* Task *
Return exactly the lines of the records below, starting at the line that contains "The height and width of the screenshot is (375, 298)." and ending at the line that contains "Given: Click the salmon", with both of those lines kept.

* Provided records *

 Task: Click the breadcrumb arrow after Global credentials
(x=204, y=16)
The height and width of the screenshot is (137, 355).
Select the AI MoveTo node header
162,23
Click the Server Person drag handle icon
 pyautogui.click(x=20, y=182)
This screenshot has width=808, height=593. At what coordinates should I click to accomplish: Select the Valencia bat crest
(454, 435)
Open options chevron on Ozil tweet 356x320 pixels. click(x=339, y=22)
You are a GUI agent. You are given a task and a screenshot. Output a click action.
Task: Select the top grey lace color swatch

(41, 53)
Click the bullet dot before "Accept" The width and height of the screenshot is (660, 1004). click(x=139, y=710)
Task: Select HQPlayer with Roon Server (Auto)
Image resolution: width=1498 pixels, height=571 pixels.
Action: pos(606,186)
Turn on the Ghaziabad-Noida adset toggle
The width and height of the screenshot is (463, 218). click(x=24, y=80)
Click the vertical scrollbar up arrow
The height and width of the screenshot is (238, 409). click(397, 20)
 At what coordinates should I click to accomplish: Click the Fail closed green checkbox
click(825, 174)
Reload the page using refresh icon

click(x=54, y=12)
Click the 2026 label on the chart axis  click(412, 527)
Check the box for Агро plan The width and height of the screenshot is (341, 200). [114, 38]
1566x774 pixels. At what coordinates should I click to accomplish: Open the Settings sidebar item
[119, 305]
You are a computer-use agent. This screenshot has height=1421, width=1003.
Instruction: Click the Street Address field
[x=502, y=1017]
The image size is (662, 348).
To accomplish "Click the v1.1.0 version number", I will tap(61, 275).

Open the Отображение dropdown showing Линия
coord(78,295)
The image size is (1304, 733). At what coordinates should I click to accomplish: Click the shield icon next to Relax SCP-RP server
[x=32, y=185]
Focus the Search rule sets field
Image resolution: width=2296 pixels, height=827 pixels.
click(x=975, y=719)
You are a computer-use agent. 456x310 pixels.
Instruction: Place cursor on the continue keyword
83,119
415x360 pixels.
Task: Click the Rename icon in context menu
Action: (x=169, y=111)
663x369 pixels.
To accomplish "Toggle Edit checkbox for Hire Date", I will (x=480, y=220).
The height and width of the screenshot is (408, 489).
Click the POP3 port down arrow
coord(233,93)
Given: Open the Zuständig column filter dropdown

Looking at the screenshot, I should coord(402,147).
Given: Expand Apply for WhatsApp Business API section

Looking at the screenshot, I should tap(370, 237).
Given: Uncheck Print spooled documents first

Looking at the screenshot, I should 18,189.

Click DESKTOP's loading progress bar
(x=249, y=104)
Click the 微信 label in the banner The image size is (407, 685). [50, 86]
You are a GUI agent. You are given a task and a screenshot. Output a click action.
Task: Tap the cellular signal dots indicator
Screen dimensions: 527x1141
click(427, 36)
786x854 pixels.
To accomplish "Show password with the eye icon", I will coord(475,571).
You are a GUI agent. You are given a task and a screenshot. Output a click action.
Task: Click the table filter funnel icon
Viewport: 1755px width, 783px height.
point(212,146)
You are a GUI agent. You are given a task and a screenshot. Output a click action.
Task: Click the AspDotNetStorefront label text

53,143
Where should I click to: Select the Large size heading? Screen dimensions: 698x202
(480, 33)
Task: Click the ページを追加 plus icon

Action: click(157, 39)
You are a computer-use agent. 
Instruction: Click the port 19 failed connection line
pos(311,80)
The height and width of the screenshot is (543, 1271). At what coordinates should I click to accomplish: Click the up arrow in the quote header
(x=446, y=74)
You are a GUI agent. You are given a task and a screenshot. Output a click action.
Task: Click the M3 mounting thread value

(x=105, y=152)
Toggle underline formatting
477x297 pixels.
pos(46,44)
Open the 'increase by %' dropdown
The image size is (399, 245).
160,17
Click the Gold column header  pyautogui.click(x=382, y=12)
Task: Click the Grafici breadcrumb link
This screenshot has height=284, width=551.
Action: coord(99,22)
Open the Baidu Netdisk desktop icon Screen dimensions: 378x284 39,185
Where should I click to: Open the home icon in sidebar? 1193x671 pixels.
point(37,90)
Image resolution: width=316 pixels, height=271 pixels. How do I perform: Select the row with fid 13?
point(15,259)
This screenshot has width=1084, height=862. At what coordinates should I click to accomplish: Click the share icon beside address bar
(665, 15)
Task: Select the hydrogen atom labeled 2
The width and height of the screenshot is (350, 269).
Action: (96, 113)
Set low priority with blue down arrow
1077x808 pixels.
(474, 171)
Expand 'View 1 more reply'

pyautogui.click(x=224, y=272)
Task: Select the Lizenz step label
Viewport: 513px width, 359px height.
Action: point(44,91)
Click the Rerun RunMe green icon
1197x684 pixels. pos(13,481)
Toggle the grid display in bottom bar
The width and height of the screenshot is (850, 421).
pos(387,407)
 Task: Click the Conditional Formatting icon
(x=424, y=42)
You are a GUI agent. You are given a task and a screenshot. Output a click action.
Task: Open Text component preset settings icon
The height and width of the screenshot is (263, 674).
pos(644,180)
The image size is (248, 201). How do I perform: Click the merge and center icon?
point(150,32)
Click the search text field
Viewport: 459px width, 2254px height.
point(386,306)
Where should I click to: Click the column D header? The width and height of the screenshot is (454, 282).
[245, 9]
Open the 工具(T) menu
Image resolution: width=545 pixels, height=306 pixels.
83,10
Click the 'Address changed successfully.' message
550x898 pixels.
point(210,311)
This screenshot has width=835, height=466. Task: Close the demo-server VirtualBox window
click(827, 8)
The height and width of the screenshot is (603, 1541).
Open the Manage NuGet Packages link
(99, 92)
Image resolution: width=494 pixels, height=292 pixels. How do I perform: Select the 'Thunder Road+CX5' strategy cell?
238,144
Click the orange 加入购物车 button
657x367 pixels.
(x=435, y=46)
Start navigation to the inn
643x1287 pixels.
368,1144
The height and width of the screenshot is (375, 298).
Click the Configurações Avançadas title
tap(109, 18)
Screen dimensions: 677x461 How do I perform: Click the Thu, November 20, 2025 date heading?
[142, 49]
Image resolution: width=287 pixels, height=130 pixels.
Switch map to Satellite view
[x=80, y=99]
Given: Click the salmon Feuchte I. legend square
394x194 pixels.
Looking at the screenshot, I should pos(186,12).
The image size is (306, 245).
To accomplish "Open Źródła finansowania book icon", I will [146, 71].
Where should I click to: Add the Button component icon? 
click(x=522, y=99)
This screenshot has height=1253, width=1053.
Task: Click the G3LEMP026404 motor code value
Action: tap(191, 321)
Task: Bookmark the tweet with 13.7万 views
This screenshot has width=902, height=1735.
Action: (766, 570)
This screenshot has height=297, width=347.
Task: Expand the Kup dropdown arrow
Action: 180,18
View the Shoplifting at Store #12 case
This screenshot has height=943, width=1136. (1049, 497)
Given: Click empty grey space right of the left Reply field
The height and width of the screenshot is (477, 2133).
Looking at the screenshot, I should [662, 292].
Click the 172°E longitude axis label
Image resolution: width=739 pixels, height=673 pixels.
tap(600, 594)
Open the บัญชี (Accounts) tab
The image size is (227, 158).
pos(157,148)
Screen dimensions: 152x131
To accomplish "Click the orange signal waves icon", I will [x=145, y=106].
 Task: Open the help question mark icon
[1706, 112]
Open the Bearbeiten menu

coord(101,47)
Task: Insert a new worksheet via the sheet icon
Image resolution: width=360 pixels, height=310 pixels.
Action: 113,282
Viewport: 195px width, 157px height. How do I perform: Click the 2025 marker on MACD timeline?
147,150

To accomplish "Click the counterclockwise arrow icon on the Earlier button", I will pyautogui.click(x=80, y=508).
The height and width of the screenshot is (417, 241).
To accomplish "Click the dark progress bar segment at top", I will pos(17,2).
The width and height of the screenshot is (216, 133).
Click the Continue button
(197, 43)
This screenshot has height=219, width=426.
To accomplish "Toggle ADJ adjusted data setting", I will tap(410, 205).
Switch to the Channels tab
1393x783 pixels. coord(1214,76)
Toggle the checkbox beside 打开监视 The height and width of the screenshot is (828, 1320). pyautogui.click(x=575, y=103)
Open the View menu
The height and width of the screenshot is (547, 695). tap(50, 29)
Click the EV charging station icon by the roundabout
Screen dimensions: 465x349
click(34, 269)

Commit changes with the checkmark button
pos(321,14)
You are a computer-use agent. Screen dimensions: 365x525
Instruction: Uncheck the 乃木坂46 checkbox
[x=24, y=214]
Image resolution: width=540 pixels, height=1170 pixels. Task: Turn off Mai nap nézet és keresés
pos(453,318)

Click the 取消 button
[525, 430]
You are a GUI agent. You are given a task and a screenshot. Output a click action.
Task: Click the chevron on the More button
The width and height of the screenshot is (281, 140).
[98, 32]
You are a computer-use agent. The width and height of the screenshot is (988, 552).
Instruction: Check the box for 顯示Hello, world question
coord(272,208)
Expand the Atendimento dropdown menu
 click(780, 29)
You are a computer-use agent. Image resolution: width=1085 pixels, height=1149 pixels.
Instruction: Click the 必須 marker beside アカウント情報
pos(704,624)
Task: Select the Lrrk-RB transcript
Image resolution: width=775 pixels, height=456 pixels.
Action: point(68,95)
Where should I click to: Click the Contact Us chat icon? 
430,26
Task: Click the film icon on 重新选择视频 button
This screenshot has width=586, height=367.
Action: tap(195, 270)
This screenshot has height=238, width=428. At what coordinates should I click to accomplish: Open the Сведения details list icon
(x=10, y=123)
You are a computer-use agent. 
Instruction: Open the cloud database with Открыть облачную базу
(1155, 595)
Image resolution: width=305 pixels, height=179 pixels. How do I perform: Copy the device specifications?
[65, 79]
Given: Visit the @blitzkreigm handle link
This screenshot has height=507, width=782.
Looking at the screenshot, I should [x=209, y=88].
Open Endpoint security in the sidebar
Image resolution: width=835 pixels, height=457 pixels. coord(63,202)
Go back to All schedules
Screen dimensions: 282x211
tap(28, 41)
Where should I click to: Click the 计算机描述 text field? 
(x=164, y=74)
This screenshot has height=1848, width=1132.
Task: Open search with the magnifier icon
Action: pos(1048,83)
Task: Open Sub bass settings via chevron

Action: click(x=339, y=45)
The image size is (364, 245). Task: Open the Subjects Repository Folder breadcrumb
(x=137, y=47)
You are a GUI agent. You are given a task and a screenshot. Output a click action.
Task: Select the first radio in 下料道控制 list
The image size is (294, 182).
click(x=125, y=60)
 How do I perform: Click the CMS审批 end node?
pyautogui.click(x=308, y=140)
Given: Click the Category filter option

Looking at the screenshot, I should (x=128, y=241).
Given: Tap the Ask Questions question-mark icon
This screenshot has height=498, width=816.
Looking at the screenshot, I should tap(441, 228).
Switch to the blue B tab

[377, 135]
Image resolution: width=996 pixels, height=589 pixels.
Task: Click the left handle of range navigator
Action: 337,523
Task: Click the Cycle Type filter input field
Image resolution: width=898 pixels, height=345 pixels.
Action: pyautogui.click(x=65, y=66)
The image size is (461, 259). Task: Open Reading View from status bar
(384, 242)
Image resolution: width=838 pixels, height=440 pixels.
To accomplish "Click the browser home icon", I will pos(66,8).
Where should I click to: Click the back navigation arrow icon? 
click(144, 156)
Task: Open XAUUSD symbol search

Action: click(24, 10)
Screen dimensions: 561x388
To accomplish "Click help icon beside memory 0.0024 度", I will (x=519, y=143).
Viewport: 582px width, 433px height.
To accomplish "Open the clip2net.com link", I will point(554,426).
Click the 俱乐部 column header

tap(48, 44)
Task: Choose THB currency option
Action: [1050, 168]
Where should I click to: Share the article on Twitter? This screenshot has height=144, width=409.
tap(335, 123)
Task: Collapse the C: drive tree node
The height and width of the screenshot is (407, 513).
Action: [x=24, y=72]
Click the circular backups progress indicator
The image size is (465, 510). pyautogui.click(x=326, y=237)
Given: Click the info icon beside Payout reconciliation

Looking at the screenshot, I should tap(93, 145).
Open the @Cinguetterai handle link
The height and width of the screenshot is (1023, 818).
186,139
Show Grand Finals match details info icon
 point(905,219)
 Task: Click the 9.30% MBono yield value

* Answer *
The height and width of the screenshot is (375, 298).
Click the Configurações Avançadas title
tap(109, 18)
Screen dimensions: 677x461 How do I perform: Click the Thu, November 20, 2025 date heading?
[142, 49]
Image resolution: width=287 pixels, height=130 pixels.
Switch map to Satellite view
[x=80, y=99]
Given: Click the salmon Feuchte I. legend square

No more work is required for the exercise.